I have a 2004 Sonata and I'm currently in the process of installing a new stereo system. It's really easy to remove the original radio, you just have to remove the wooden panel face plate that surrounds the radio and air vents.

There are two notches that pretty much lock the face plate on. Right above the ash tray and the bottom of the wooden panel face plate, there's a tiny notch that you can push up on. There's another one that's hidden right above the cigarette lighter. Just push a flat-blade screw driver into both notches and gently push up. Once you lift that up, slowly pull it towards you, and keep prying it open starting from the bottom and moving towards the top. Make sure you pull on it carefully since the air vent ducts and wiring for the fan controls are attached to the face plate. I didn't have to remove the wiring for the fan controls, since I was able to easily move the entire face plate out of the way.

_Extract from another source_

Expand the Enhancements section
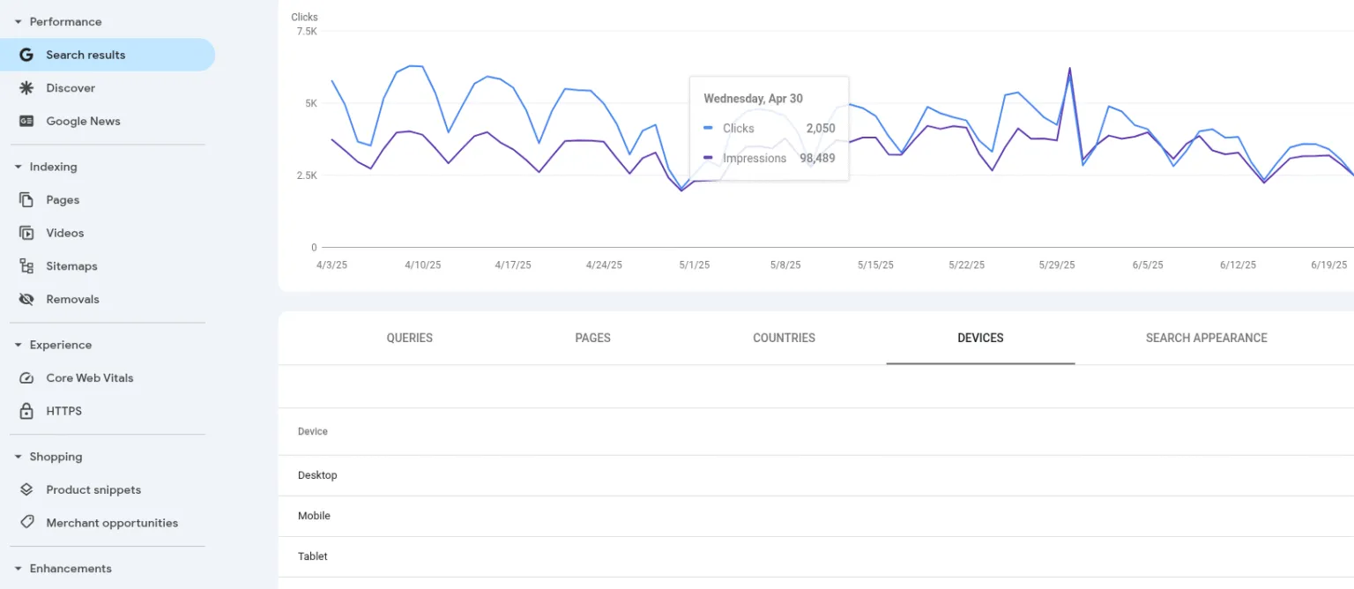 point(18,569)
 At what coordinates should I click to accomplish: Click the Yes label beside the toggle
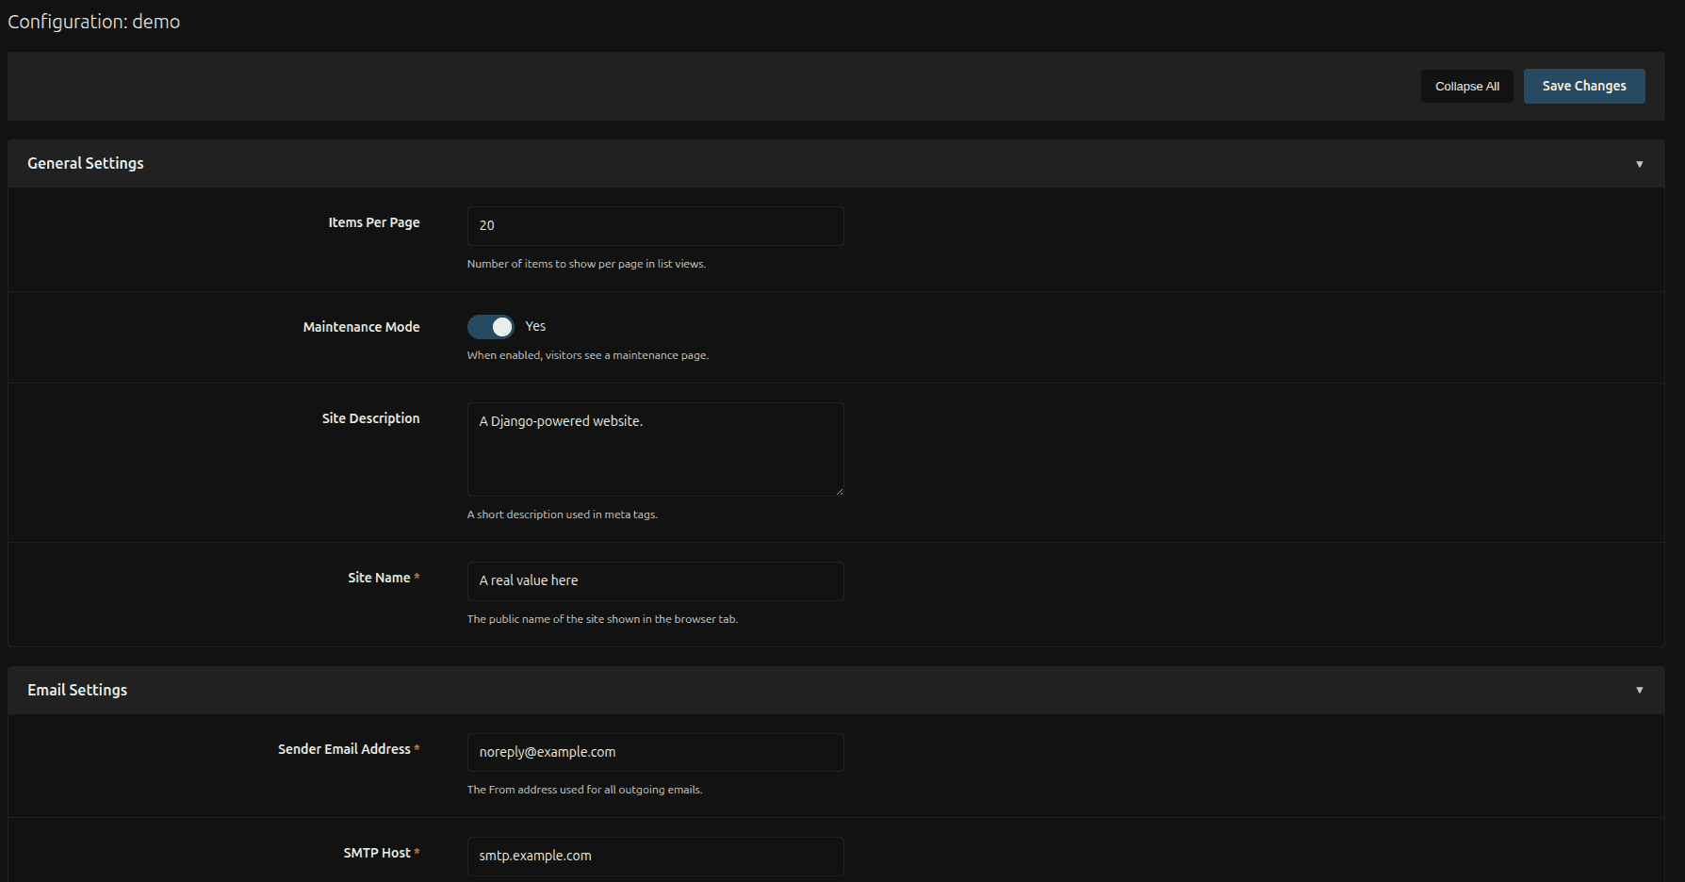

There are four screws that hold the radio in place. Keep in mind, these are screwed in by some machine, so I'd recommend using a power screw driving so you don't end up stripping the screws. Once you remove the four screws you can easily slide out the radio and unplug the wiring harness and antenna.

I searched a lot of places for a converter that would fit directly from the wiring harness in the car to the plug in my new radio, but to no avail. I'm at the point now that I'm going to cut off the original harness in the car and splice the wires, and connect them to the new radio's wires using a crimper. It's really not that hard, but I wanted to avoid cutting and splicing since I previously thought you would lose a lot of sound quality. It turns out, I spoke with several people who did the same thing, and as long as you crimp the wires together properly, you really don't lose out on the sound quality. It's a fairly easy task since all the wires are color-coded, so just match the wires, splice just enough for it to fit inside the caps, and crimp them together.